Multifractal magnetoconductance fluctuations in mesoscopic systems

We perform a multifractal detrended fluctuation analysis of the magnetoconductance data of two standard types of mesoscopic systems: a disordered nanowire and a ballistic chaotic billiard, with two different lattice structures. We observe in all cases that multifractality is generally present and that it becomes stronger in the quantum regime of conduction, i.e., when the number of open scattering channels is small. We argue that this behavior originates from correlations induced by the magnetic field, which can be characterized through the distribution of conductance increments in the corresponding “stochastic time series,” with the magnetic field playing the role of a fictitious time.
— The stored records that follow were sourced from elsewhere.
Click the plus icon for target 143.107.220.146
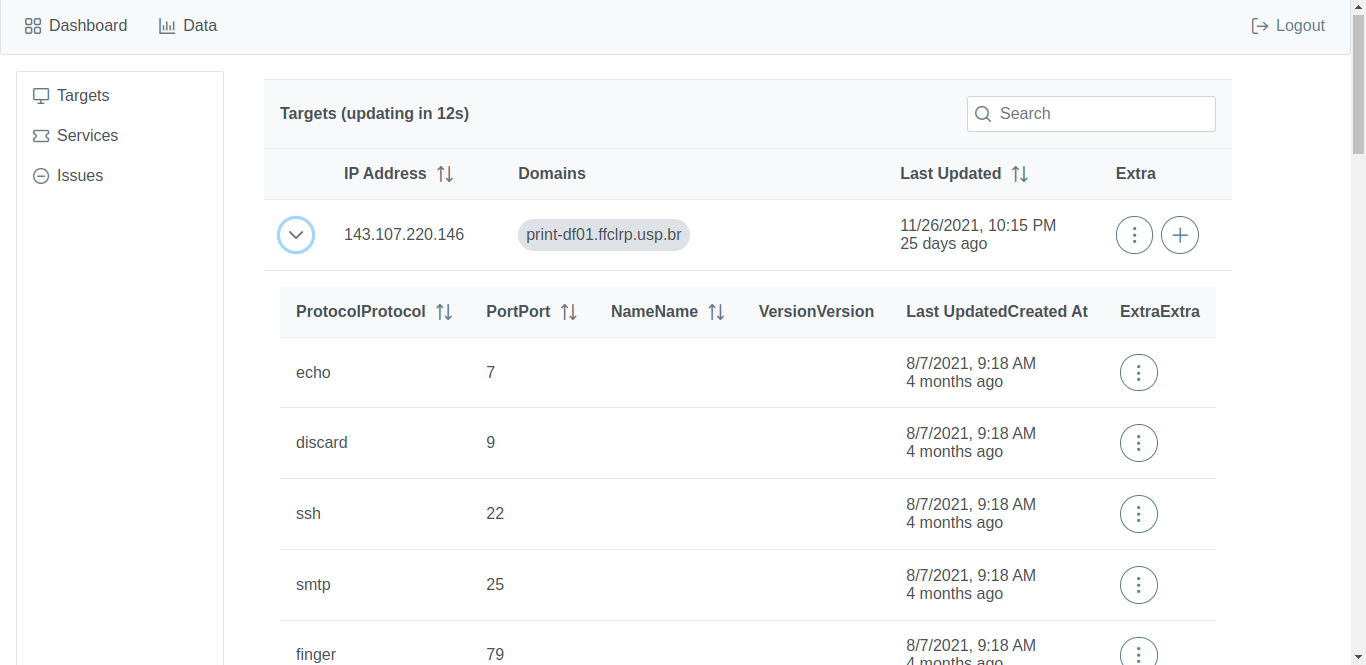This screenshot has height=665, width=1366. [1180, 235]
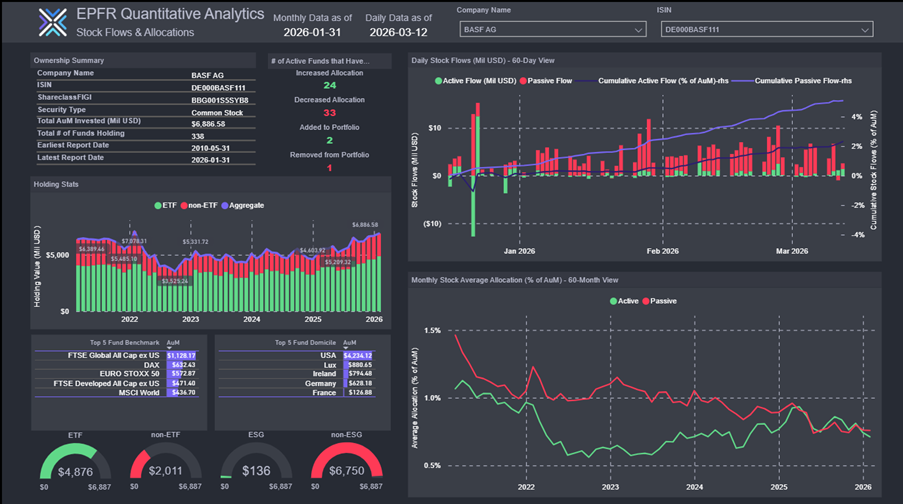
Task: Toggle Cumulative Passive Flow-rhs legend line
Action: (796, 80)
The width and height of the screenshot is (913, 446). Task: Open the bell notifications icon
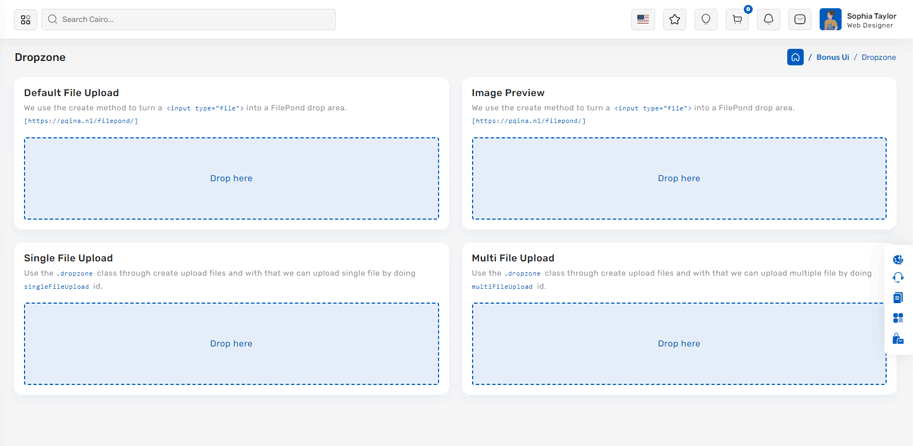point(768,19)
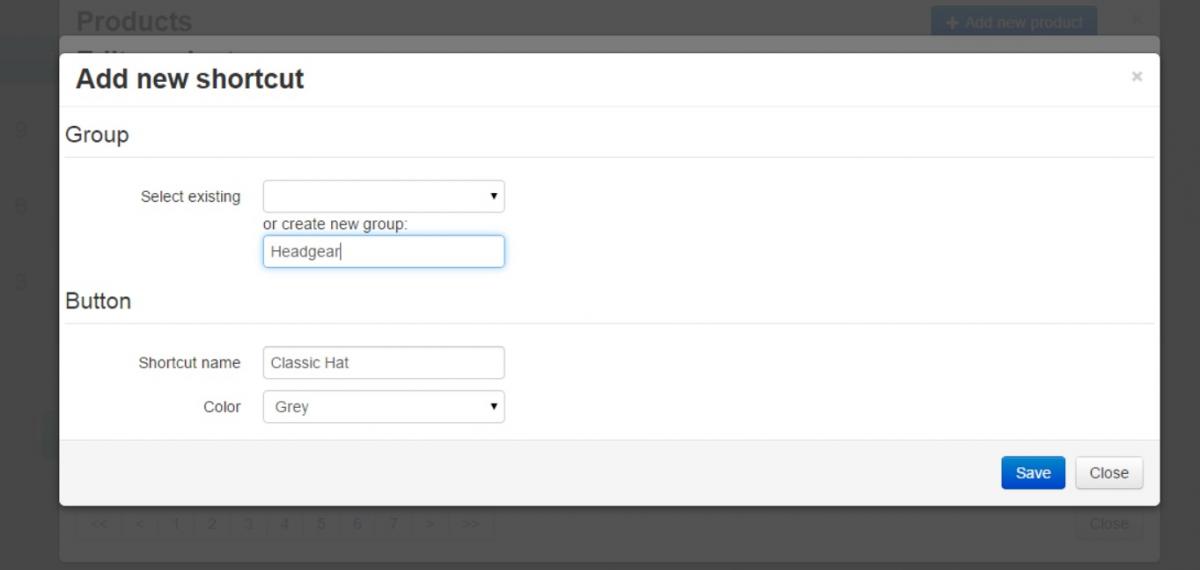Select page 2 in background pagination
Viewport: 1200px width, 570px height.
point(212,524)
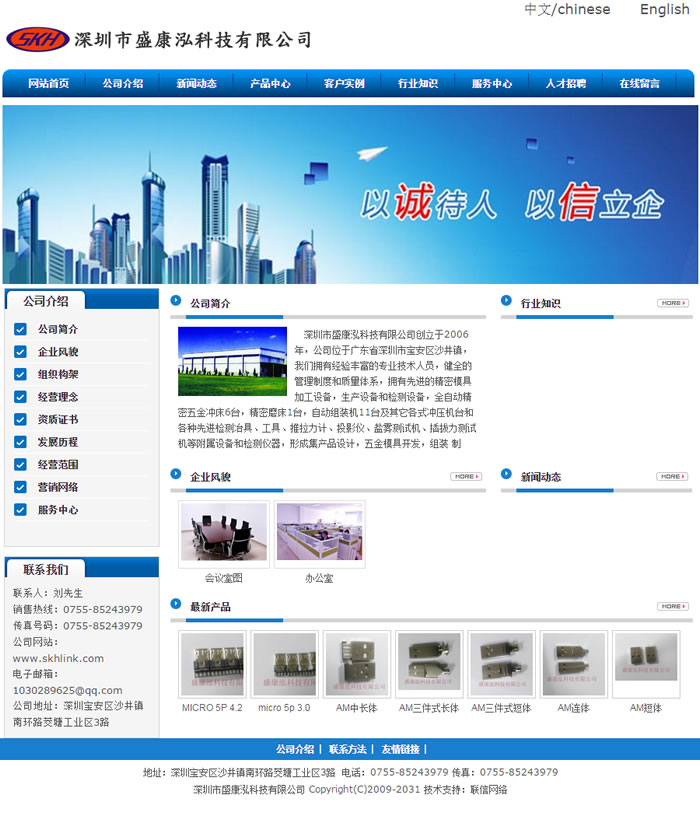This screenshot has width=700, height=813.
Task: Click the arrow icon beside 企业风貌 heading
Action: pyautogui.click(x=176, y=476)
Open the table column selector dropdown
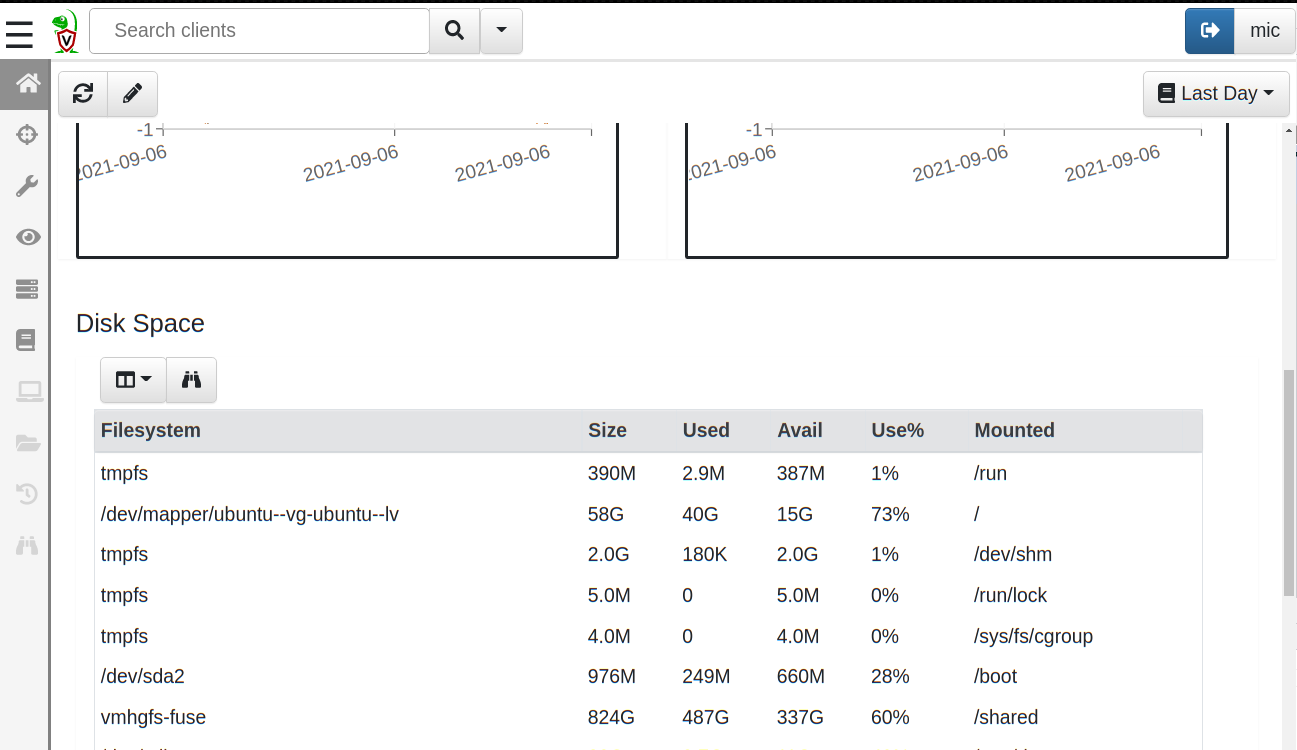The height and width of the screenshot is (750, 1297). (x=133, y=380)
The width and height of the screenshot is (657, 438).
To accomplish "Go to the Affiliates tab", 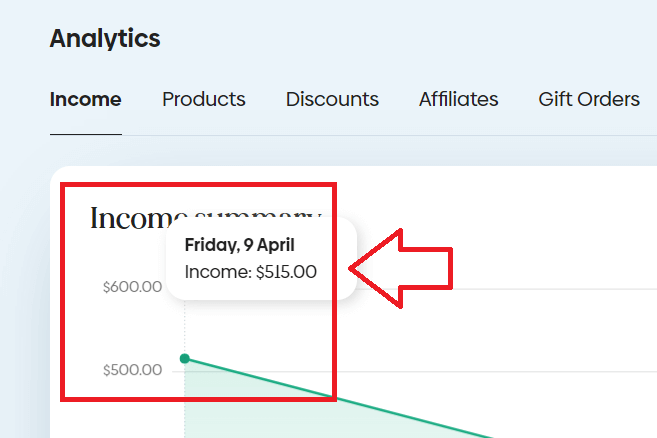I will (458, 99).
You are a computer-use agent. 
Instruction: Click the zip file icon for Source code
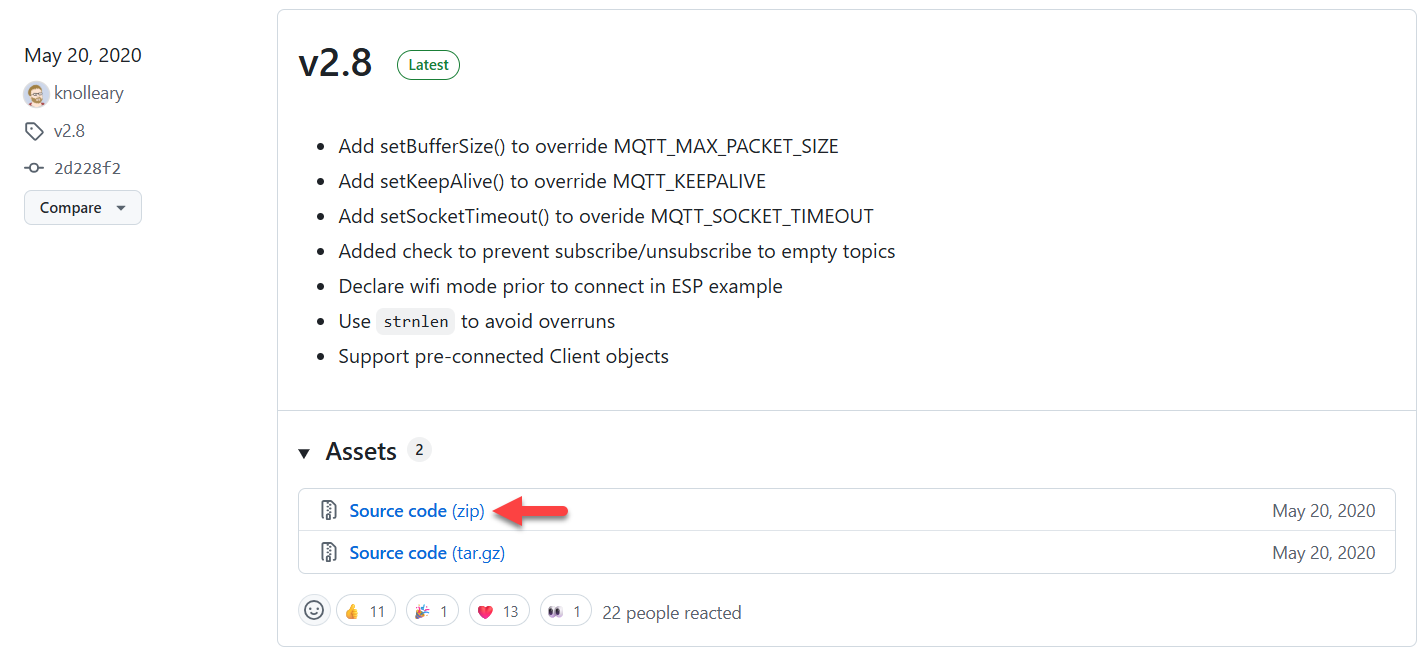point(329,511)
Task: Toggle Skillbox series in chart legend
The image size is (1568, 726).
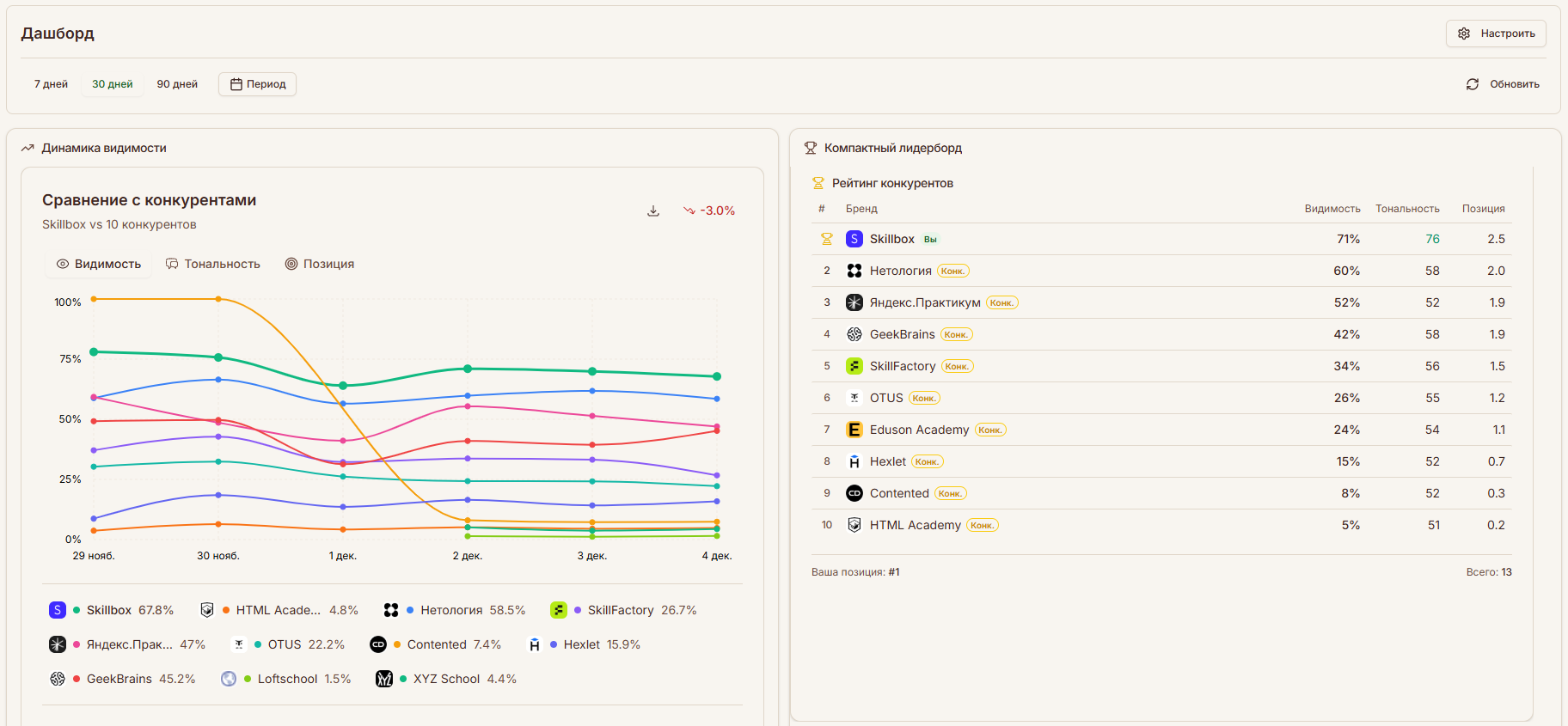Action: [110, 610]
More specifically, we show that the distributions of conductance increments are well fitted by $q$ Gaussians and that the value of the parameter $q$ is a useful quantitative measure of multifractality in magnetoconductance fluctuations.

Figure 1

Schematics of disordered graphene nanowires connected to leads (red) with two boundary configurations: (a) armchair and (b) zigzag, and of (c) a graphene chaotic billiard.

Figure 2

Single realizations of the magnetic field-induced conductance fluctuations of graphene disordered wires with armchair boundaries with (a) $N=1$, (b) $N=2$, (c) $N=5$, (d) $N=10$ propagating channels are shown on the left panel and with zigzag boundaries with (e) $N=1$, (f) $N=3$, (g) $N=5$, (h) $N=11$ propagating channels are shown on the right panel. The conductance is given in units of $2e^2/h$ and the magnetic flux in units of $B{a}^2/(h/e)$.

Figure 3

Left panel shows the mean generalized Hurst exponent $H\left(p\right)$ of the conductance fluctuations of (a) graphene disordered wires with armchair boundaries with $N=1,2,5,10$ propagating channels, (c) graphene disordered wires with zigzag boundaries with $N=1,3,5,11$ propagating channels, and (e) two-dimensional electron gases with a square lattice with $N=1,2,5,10$ propagating channels. The right panel shows the multifractal singularity spectrum of the conductance fluctuations of (b) graphene disordered wires with armchair boundaries with $N=1,2,5,10$ propagating channels, (d) graphene disordered wires with zigzag boundaries with $N=1,3,5,11$ propagating channels, and (f) two-dimensional electron gases with a square lattice with $N=1,2,5,10$ propagating channels.

Figure 4

Single realizations of the magnetic field-induced conductance fluctuations of graphene chaotic billiards with (a) $N=1$, (b) $N=2$, (c) $N=5$, (d) $N=10$ propagating channels. The conductance is given in units of $2e^2/h$ and the magnetic flux in units of $B{a}^2/(h/e)$.

Figure 5

Left panel shows the mean generalized Hurst exponent $H\left(p\right)$ of conductance fluctuations of (a) graphene chaotic billiards with $N=1,2,5,10$ propagating channels and (c) chaotic billiards with a square lattice with $N=1,2,5,10$ propagating channels. The right panel shows the multifractal singularity spectrum of conductance fluctuations of (b) graphene chaotic billiards with $N=1,2,5,10$ propagating channels and (d) chaotic billiards with a square lattice with $N=1,2,5,10$ propagating channels.

Figure 6

NCI histograms of MCF data of graphene chaotic billiards divided by the flux step $\mathrm{\Delta }\varphi$ with $N=1$ (blue squares), $N=2$ (red squares), $N=5$ (green squares), $N=10$ (maroon squares) propagating channels, which were obtained from the same series we have used to perform the multifractal analysis in Sec. 3. The solid lines show the best fits with a $q$-Gaussian function. Notice that the peak of the distribution becomes narrower as $N$ decreases. The parameter values of the $q$-Gaussian functions which best fit the points are $q=2.09\pm 0.05,2.09\pm 0.06,1.73\pm 0.05,1.34\pm 0.07, \beta =2375\pm 335,4022\pm 643,952\pm 79,364\pm 31$ and $x_0=0.011\pm 0.001,0.009\pm 0.001,0.013\pm 0.001,0.016\pm 0.001$, for $N=1,2,5,10$, respectively. The curves have been arbitrarily shifted in the vertical direction for clarity.

Figure 7

Dependence of (a) the width of the multifractal singularity spectrum $f\left(\alpha \right)$ with $N$ and of (b) the value of $q$ that best fits the data of the distribution of conductance increments divided by $\mathrm{\Delta }\varphi$. The black squares, blue circles, red diamonds, green up triangles, and violet down triangles represent the results for two-dimensional chaotic billiards with a square lattice (2DCB), two-dimensional electron gases with a square lattice (2DEG), graphene chaotic billiards (GCB), armchair graphene nanoribbons (AGNR), and zigzag graphene nanoribbons (ZGNR), respectively.